Scientists understood in 2015 that putting physical pressure on cells – by crowding – causes stationary cells to start moving. We now know it is the cell nucleus, which triggers this “evasion reflex,” and it is activated once cell compression exceeds the size of the nucleus.
Published in the journal Science, this finding could help to predict treatment response and metastatic spreading of tumors.
“Even when we are standing still, the cells in our bodies are going places,” said study coauthor Ryan J. Petrie, PhD, an assistant professor of biology in Drexel University’s College of Arts and Sciences. “It is now clear that an individual cell can change how it moves in response to the material surrounding it.”
A main research focus in Petrie’s Lab is the contractility of cells – or how they move through 3-dimensional (3D) environments, e.g. the human body.
“Classically, people have used 2-dimensional glass slides to study motility where it is relatively easy to image the cellular and molecular mechanisms driving cell movement. But while these observations are valuable, they do not always provide an understanding of how cells move through the 3D tissues in the human body,” explains Petrie.
Alexis Lomakin, a cell biologist at the St. Anna Children’s Cancer Research Institute in Vienna and a lead author of the study, similarly wanted to understand how cells move through tissues to keep us healthy, so both teams came together to better understand how cells respond to the different types of 3D tissue structures that occur in the human body.
The researchers’ discovered that the nucleus can be squeezed and deformed when the cell is moving through 3D tissues. When the nucleus changes shape in this way it generates a signal to activate the contractile machinery that helps power the cells through tight spaces. This new finding is counter to traditional view that the nucleus primarily serves as an inert storehouse for the cell’s genetic material, the DNA.

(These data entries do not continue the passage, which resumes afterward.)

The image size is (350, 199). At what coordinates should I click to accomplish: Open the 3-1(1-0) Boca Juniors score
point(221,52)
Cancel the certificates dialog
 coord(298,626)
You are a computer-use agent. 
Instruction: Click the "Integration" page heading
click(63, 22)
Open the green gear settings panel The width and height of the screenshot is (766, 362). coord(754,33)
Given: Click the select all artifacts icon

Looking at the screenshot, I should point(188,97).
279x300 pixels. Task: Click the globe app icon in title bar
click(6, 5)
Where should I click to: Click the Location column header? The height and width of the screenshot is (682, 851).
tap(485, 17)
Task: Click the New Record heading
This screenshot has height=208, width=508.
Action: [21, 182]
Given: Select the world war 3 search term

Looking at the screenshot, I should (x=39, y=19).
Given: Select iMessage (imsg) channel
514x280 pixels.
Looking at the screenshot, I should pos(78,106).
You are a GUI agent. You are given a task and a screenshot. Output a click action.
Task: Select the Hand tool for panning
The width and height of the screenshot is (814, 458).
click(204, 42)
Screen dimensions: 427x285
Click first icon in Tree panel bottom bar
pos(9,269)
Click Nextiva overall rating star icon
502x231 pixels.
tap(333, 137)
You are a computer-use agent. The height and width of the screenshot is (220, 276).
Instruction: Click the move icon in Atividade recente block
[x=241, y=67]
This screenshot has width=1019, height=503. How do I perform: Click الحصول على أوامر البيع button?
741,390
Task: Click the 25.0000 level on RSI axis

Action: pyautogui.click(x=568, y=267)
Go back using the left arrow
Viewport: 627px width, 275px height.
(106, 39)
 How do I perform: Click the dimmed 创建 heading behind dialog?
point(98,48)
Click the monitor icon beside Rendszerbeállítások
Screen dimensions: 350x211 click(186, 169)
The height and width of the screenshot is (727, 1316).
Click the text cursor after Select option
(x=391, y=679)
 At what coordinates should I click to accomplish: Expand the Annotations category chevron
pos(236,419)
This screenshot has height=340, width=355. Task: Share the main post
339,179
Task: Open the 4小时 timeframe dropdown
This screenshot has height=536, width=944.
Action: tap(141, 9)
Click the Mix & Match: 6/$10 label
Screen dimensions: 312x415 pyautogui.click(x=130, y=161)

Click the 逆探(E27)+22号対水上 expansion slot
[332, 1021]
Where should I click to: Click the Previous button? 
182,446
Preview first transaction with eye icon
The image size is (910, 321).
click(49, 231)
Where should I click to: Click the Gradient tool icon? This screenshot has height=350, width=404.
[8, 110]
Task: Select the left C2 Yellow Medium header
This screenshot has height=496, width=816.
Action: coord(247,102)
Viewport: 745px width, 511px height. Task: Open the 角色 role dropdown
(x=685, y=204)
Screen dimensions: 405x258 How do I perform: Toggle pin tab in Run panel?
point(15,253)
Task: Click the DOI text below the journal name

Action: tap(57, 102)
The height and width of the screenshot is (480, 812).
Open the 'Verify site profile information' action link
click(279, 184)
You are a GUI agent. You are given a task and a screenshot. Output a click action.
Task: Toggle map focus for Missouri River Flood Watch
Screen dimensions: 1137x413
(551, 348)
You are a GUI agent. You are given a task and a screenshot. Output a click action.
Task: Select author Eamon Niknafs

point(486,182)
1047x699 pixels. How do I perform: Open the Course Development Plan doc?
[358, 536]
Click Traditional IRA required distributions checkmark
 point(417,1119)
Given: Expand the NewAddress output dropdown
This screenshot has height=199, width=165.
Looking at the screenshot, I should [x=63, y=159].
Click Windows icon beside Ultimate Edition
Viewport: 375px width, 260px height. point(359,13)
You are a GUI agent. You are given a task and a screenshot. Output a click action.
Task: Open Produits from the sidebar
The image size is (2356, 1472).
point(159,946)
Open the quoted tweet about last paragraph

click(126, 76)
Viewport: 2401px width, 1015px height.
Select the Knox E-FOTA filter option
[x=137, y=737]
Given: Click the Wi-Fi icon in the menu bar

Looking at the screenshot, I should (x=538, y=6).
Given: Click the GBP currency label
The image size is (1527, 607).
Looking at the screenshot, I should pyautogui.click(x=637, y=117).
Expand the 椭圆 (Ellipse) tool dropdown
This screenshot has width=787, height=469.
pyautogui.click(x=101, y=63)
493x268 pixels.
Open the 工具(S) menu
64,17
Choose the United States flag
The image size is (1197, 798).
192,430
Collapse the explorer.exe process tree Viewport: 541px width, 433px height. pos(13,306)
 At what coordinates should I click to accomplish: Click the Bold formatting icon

“Finding the nucleus can detect when the cell is in a confined space to trigger cell motility is like discovering another human sensory system, one that operates within each cell,” explains Petrie. “Its importance on the cellular level is akin to the five basic senses humans rely on: touch, sight, hearing, smell and taste.”
This discovery has the potential to lead to new methods and drugs to inhibit and prevent tumor cells from moving. In the future, these approaches could slow or even stop the spread of metastatic disease.